It's October now, and it's hot enough in Kansas City during the day for shorts but cool enough at night for a sweater. Feels like every time I've been to Los Angeles and left my friend's apartment after dark, although I've never packed a sweater on any trip there and always regret it. I can't drop the image of LA as a desert, even if it technically isn't. Maybe it's the longest beach I've ever seen. Just t-shirt shops and places to eat all the way to Vegas.

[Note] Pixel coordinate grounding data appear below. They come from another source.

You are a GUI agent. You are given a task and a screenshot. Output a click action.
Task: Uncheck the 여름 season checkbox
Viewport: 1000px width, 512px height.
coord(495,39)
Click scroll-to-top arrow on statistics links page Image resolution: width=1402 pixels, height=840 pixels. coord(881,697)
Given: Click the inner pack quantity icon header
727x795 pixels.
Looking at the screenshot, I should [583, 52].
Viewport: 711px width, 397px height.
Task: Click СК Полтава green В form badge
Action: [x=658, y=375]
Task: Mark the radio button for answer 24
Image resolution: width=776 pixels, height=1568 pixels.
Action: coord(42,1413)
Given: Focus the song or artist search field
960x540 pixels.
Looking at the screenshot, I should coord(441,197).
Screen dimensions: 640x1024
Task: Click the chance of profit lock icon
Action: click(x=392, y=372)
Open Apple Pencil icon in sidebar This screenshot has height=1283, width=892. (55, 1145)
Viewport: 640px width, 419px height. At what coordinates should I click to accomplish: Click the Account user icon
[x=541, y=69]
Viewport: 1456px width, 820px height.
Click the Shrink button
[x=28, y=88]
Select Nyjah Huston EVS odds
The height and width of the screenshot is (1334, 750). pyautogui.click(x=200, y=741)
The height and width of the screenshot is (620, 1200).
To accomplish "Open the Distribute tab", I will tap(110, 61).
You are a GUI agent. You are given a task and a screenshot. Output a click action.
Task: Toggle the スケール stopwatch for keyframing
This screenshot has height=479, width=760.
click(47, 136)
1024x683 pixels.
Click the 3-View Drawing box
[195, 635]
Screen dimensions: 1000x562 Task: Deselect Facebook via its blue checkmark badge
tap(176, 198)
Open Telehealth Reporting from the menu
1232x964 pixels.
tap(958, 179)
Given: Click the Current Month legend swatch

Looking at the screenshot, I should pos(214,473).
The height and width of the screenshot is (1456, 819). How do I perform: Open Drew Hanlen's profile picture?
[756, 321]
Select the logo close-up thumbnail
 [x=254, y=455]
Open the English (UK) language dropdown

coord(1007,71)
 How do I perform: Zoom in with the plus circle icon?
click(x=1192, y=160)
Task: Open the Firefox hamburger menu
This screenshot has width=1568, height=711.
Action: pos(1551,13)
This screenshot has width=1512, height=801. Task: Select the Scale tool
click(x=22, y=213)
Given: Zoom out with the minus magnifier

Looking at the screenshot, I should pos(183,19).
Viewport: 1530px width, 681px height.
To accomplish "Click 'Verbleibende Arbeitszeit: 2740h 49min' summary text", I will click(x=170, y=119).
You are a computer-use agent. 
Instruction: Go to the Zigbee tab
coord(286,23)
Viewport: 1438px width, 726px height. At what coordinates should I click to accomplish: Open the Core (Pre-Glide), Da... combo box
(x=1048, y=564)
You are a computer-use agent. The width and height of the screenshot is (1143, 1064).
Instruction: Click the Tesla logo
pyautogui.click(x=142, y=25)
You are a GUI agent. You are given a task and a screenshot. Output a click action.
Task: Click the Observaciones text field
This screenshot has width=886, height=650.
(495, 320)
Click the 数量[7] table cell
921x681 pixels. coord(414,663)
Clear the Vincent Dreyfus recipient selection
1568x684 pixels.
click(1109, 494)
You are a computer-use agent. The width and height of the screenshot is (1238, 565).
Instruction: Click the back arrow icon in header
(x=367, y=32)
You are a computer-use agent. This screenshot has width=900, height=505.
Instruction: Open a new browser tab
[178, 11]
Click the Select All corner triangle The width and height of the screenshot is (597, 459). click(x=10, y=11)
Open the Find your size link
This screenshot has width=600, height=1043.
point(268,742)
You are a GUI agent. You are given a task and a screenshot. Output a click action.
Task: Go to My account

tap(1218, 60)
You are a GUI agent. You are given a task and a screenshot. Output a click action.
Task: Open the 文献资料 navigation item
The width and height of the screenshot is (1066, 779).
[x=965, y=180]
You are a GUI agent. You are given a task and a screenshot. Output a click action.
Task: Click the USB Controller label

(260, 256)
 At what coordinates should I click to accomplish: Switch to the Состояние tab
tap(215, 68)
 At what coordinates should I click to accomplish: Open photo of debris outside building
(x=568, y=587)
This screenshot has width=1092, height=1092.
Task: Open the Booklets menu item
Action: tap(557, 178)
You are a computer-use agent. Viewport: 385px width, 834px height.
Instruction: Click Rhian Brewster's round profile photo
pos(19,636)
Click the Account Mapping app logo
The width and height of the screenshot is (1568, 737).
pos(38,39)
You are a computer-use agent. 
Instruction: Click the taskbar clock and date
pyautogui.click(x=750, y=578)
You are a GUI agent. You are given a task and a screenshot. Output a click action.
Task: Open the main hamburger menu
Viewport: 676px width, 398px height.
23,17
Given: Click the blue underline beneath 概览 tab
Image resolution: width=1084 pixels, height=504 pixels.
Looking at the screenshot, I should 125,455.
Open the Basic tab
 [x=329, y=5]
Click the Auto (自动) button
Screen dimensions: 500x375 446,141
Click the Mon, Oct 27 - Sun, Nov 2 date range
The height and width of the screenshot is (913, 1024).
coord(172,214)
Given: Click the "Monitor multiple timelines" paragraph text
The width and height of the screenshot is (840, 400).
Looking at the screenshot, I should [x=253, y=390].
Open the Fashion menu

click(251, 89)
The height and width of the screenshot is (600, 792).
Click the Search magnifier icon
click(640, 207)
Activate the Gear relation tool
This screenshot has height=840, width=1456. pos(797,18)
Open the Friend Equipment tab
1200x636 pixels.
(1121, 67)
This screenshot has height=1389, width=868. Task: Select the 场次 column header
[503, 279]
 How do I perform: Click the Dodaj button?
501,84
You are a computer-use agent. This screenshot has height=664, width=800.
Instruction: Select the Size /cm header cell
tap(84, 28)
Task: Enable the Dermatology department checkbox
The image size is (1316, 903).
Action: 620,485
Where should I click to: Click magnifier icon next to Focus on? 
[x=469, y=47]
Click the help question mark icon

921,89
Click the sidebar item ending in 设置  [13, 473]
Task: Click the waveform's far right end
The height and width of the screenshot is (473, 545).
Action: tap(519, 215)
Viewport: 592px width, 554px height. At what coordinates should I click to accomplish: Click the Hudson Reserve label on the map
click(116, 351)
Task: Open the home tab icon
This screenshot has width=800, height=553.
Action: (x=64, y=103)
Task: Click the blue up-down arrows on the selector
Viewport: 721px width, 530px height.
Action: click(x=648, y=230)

Vegas. Fuck. All roads end somewhere tragic. If we thought we'd escaped cultural calamity and lived in an age of small, personal tragedies, we were wrong. Whatever poison the South has sucked on since forever has spread like the hot and angry climate. It's not enough to worry about getting rear-ended in the parking lot. You have to worry about being shot at the concert. Not hunted down for some intimate vendetta. You're not even a character in his story. You could be anyone to a man and his guns. It doesn't matter. The point to him is you're no one. He has no love for the personal. You're a number. You live a life he doesn't fully control until he does. Until he takes it.
Once, my husband and I were walking to the library. A man in a red truck tracked us down the main road there, passing us a few times to yell at us. We met at a long light in a busy area. People were there is what I'm saying. We were witnessed. The man yelled more from his window. He was drunk. I stared at him as he abused us. I won't write what he said. It's too boring, a cartoon of cruelty. If I wrote it, you might think, "People don't really act like that." But they do. I looked at him like he was throwing a tantrum, like he was a baby who could be waited out. Cold, patient. He wound down but never stopped. The light turned and so did he, finally off our path. Some women leaving a store behind us apologized. That they didn't do anything in the moment is something I couldn't forgive then but understand with potency now. We were all waiting, hoping he didn't have a gun. That day, he didn't. Or that day, he wouldn't. I'll never know. You can never know.
A defensive prayer: Never. No.
And then we continued walking to the library. From the deadly to the mundane. I decided then, as I decide over and over, that I'm going to scrape out whatever's left in the shell. I have love, and I have loved. I live in a house full of books. I have friends to celebrate. I make art that surprises me as I make it. And now, after two years of drawing, I'm not just making art; I'm selling it. Small indulgences find me out. Pleasures from careless childhood. Video games, paying someone else to cut my hair, a desire to wear pretty rings. Last night, a local jewelry maker sent me a message about three new opals they'd cut. Each one striking in its way. I picked the third one. Dark and streaky. Bloody with cracks of fire. I showed Josh and Shawn. They were both born in summer. They would have picked the first opal, the brightest one, the white one with green flashes and delicate veins. You could call it optimistic if you lean that way, if you believe every object in this universe has character, even a stone.
But I picked the opal that reminds me of a curse because I believe in generational strife, a suffering that links our bloody past to our bloody present. A curse that burns, but not a curse that can't be understood. Hot days can end in cool nights. And like a stone set into a ring, I have to believe that one day soon, in the right hands, our curses can be contained.